(Recorded data)
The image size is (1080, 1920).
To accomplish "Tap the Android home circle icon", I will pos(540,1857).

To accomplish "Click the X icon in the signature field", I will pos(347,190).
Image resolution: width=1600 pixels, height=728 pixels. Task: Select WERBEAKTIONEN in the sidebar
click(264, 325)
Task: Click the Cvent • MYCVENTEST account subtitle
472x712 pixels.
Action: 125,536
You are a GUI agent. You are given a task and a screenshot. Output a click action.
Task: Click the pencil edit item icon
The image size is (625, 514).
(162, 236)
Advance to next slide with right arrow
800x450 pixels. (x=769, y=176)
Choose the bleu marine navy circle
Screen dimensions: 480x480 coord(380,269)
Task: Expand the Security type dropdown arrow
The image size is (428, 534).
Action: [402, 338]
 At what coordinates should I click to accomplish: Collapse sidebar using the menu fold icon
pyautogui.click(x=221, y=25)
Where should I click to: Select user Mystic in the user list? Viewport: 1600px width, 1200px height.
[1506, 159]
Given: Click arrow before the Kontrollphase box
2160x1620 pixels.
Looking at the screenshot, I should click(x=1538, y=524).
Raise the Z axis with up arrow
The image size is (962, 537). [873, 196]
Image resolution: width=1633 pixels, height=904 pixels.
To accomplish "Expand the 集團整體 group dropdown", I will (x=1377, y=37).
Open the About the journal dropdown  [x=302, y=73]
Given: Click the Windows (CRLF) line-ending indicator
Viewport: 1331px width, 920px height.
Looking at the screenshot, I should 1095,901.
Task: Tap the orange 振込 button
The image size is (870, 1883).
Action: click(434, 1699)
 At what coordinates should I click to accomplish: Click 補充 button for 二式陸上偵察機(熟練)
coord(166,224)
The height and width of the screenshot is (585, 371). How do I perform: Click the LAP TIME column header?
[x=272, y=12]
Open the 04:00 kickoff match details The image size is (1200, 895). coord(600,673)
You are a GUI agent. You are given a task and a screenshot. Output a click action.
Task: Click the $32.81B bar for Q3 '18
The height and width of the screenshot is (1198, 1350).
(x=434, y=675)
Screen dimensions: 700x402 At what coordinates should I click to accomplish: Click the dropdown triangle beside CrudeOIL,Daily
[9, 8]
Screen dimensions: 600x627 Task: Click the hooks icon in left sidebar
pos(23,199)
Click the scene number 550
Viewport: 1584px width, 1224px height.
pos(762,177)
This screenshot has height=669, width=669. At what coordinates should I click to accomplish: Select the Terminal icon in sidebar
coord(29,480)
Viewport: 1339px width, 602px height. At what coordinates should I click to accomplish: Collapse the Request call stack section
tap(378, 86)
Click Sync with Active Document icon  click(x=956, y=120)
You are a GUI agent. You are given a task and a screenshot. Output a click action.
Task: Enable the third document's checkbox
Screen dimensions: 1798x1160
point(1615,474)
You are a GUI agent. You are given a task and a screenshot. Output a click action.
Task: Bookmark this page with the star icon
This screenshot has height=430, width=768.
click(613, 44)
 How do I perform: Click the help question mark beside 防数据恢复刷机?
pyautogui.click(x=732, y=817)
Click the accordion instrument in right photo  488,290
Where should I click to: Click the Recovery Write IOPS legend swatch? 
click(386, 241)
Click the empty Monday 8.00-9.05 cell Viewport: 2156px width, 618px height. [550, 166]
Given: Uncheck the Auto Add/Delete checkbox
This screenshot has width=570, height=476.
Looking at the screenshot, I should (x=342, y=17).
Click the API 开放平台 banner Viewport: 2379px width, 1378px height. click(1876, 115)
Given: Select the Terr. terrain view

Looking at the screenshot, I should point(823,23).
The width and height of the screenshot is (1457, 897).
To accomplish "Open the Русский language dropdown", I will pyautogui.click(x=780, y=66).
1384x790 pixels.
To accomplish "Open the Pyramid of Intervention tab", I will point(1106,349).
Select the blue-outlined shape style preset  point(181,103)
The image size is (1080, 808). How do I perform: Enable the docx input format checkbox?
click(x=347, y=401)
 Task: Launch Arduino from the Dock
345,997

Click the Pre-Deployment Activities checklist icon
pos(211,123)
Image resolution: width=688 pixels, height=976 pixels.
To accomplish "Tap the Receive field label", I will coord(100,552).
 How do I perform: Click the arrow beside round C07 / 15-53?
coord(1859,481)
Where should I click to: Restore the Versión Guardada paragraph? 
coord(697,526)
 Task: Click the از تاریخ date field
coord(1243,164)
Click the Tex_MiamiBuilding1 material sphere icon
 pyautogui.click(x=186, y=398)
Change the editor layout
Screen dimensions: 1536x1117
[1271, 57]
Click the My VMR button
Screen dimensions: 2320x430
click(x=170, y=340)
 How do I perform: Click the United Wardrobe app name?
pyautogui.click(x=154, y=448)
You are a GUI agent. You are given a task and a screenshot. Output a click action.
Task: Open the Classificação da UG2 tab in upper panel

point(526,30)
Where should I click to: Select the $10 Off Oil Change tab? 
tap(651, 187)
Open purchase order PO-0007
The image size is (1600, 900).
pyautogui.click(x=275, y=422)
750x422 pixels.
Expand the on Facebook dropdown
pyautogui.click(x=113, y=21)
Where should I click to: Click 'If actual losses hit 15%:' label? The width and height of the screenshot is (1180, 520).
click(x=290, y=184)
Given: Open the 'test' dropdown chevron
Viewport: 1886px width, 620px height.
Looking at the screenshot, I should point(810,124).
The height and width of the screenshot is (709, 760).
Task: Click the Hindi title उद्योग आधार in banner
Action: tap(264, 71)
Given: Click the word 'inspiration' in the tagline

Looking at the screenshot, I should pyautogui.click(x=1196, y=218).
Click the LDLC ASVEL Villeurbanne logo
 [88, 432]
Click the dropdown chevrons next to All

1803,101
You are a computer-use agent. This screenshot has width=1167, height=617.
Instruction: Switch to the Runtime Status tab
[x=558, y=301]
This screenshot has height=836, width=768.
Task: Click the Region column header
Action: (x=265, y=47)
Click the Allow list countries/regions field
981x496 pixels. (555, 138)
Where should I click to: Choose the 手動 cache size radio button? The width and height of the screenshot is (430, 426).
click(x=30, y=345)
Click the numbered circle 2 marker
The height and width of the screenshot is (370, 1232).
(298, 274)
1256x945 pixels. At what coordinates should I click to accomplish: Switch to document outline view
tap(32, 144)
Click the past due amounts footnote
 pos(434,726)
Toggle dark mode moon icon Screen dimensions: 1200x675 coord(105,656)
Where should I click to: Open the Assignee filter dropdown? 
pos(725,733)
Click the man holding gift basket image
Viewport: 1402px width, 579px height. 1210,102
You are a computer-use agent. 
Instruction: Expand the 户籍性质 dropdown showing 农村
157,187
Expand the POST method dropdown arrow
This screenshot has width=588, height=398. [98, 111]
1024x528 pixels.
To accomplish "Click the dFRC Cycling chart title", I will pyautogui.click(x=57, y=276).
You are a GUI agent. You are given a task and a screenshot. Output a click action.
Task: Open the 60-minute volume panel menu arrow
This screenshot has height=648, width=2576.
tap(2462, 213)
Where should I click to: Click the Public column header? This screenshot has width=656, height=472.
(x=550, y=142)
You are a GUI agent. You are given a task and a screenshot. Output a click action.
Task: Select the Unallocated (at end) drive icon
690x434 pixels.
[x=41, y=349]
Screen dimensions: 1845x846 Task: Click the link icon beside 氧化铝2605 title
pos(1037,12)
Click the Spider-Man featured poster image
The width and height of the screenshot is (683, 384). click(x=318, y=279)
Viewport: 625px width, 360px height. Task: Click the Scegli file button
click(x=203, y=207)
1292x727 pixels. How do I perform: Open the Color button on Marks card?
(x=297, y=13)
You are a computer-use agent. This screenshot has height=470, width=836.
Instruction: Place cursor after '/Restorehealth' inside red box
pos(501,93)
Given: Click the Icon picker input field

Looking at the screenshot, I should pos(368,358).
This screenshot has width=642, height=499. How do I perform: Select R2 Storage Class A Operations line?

### REQUIRED ACTION
Restate verbatim the first line above and all lines after it through the line containing "Image resolution: width=1633"; omit the rest.

### REPLY
The image size is (1080, 1920).
To accomplish "Tap the Android home circle icon", I will pos(540,1857).

To accomplish "Click the X icon in the signature field", I will pos(347,190).
Image resolution: width=1600 pixels, height=728 pixels. Task: Select WERBEAKTIONEN in the sidebar
click(264, 325)
Task: Click the Cvent • MYCVENTEST account subtitle
472x712 pixels.
Action: 125,536
You are a GUI agent. You are given a task and a screenshot. Output a click action.
Task: Click the pencil edit item icon
The image size is (625, 514).
(162, 236)
Advance to next slide with right arrow
800x450 pixels. (x=769, y=176)
Choose the bleu marine navy circle
Screen dimensions: 480x480 coord(380,269)
Task: Expand the Security type dropdown arrow
The image size is (428, 534).
Action: [402, 338]
 At what coordinates should I click to accomplish: Collapse sidebar using the menu fold icon
pyautogui.click(x=221, y=25)
Where should I click to: Select user Mystic in the user list? Viewport: 1600px width, 1200px height.
[1506, 159]
Given: Click arrow before the Kontrollphase box
2160x1620 pixels.
Looking at the screenshot, I should click(x=1538, y=524).
Raise the Z axis with up arrow
The image size is (962, 537). [873, 196]
Image resolution: width=1633 pixels, height=904 pixels.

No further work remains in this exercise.